The front "wings" (anterior or motor horns) contain nerve cells that carry signals from the brain or spinal cord through the motor root to muscles.

The back (posterior or sensory) horns contain nerve cells that receive signals about pain, temperature, and other sensory information through the sensory root from nerve cells outside the spinal cord.

The outer part of the spinal cord consists of white matter that contains pathways of nerve fibers (called tracts or columns).
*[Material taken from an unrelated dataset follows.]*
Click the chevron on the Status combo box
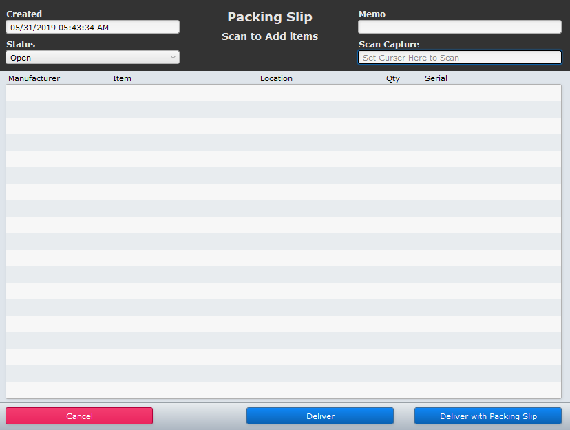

Each tract carries a specific type of nerve signal either going to the brain (ascending tracts) or from the brain (descending tracts).

Spinal nerves carry nerve impulses to and from the spinal cord through two nerve roots:

Motor (anterior) root: Located toward the front, this root carries impulses from the spinal cord to muscles to stimulate muscle movement.

Sensory (posterior) root: Located toward the back, this root carries sensory information about touch, position, pain, and temperature from the body to the spinal cord.

In the center of the spinal cord, a butterfly-shaped area of gray matter helps relay impulses to and from spinal nerves. Its "wings" are called horns.

Motor (anterior) horns: These horns contain nerve cells that carry signals from the brain or spinal cord through the motor root to muscles.

Posterior (sensory) horns: These horns contain nerve cells that receive signals about pain, temperature, and other sensory information through the sensory root from nerve cells outside the spinal cord.

Impulses travel up (to the brain) or down (from the brain) the spinal cord through distinct pathways (tracts). Each tract carries a different type of nerve signal either going to or from the brain. The following are examples:

Lateral spinothalamic tract: Signals about pain and temperature, received by the sensory horn, travel through this tract to the brain.

Dorsal columns: Signals about the position of the arms and legs travel through the dorsal columns to the brain.

Corticospinal tracts: Signals to move a muscle travel from the brain through these tracts to the motor horn, which routes them to the muscle.